Era un 19 de marzo,
eran las ocho y diez de la noche,
dijiste mi nombre,
tomaste mi mano entre tus débiles manos,
y volaste hacia las estrellas.
Crucé sobre tu pecho yerto
tus brazos que alguna vez fueron de acero,
besé tu venerada frente convertida ya en un témpano de hielo.
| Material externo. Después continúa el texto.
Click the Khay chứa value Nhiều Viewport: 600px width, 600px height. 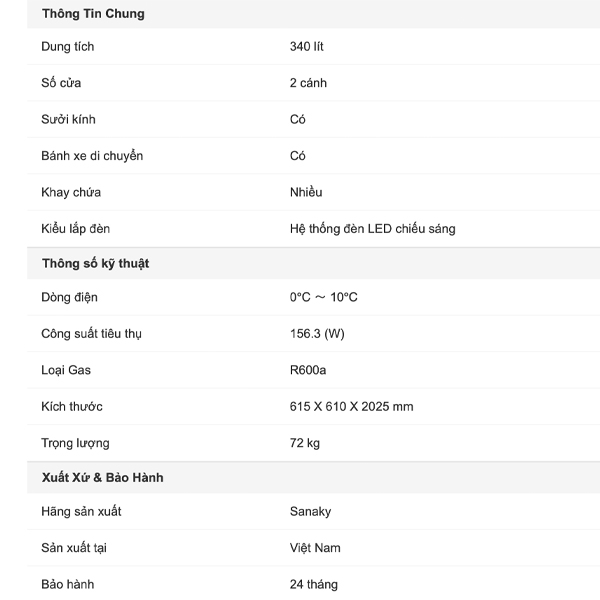click(x=306, y=192)

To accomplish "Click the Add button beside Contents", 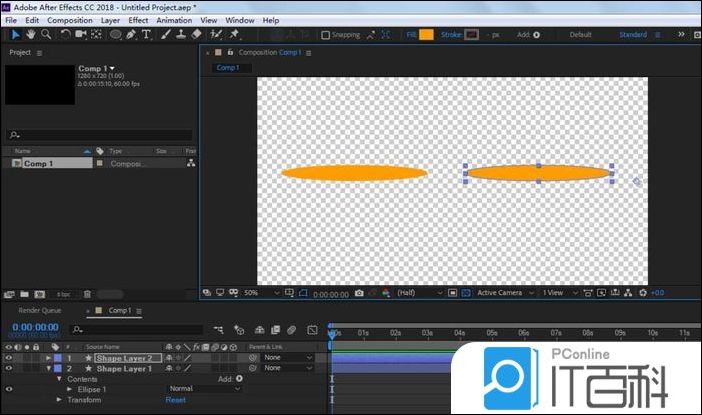I will 230,379.
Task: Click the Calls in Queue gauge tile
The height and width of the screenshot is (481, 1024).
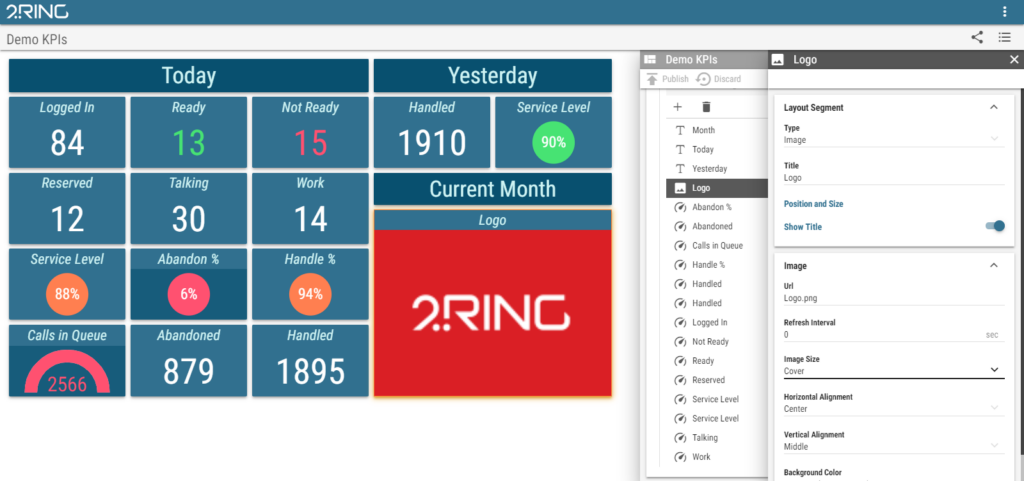Action: 67,360
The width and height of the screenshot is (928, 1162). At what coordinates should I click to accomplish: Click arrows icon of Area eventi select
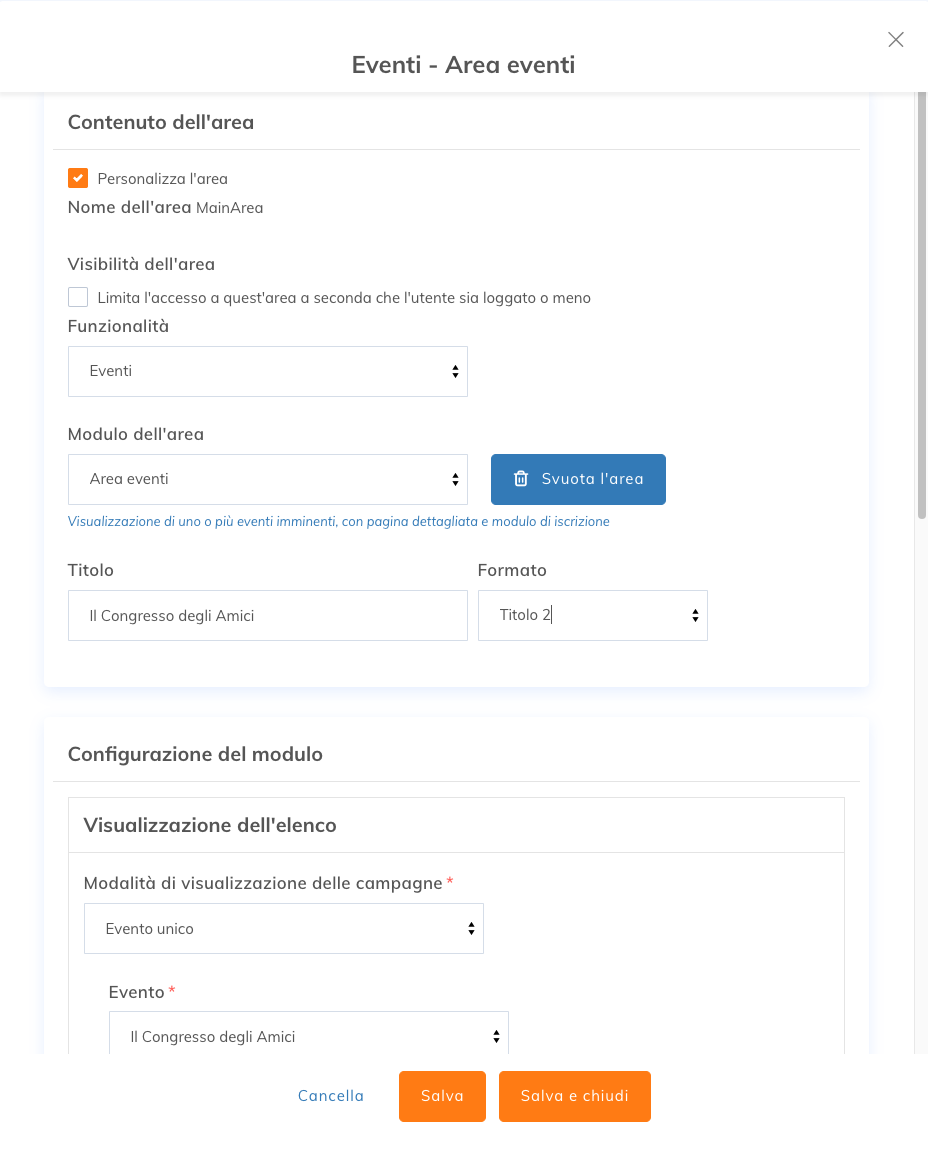point(455,479)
Un estertor de animal herido brotó de mi garganta,
mis ojos se desbordaron en llanto
aquejados por este cruel quebranto.
Loco, desesperado,
solo, abandonado,
anduve por las calles solitarias
recordando aquella playa de mi infancia
en que tú eras alto como un árbol
y me llevabas sobre tus hombros
contándome historias de vikingos y piratas,
de barcos fantasmas,
de sirenas, de princesas marinas y de hadas
y a mí me brotaban alas
y volaba con las gaviotas hacia el sol.
Quise arrancarme el corazón
para devolverte la vida
que un día me diste con amor,
¡oh, vano intento!,
eso era imposible.
Imprequé a tu Dios.
Dos días después,
tus restos llevé sobre mis hombros al camposanto,
con mis manos cavé la tierra dura
para darte sepultura.
Lágrimas tiene el camino, padre,
por donde cada domingo te voy a visitar,
estás dormido bajo los geranios y lirios
y nunca más despertarás
tú que anhelabas vivir más.
Por eso estoy triste,
por eso en los jardines
las flores se han vestido de colores grises
y los niños ya no ríen felices.
Lágrimas tiene el camino, padre,
desde que te has ido.
solo me queda la esperanza
que en una noche no muy lejana vuelvas,
tomes mi mano entre tus manos,
digas mi nombre
y volemos juntos hacia el sol
como las gaviotas de aquella playa de mi infancia.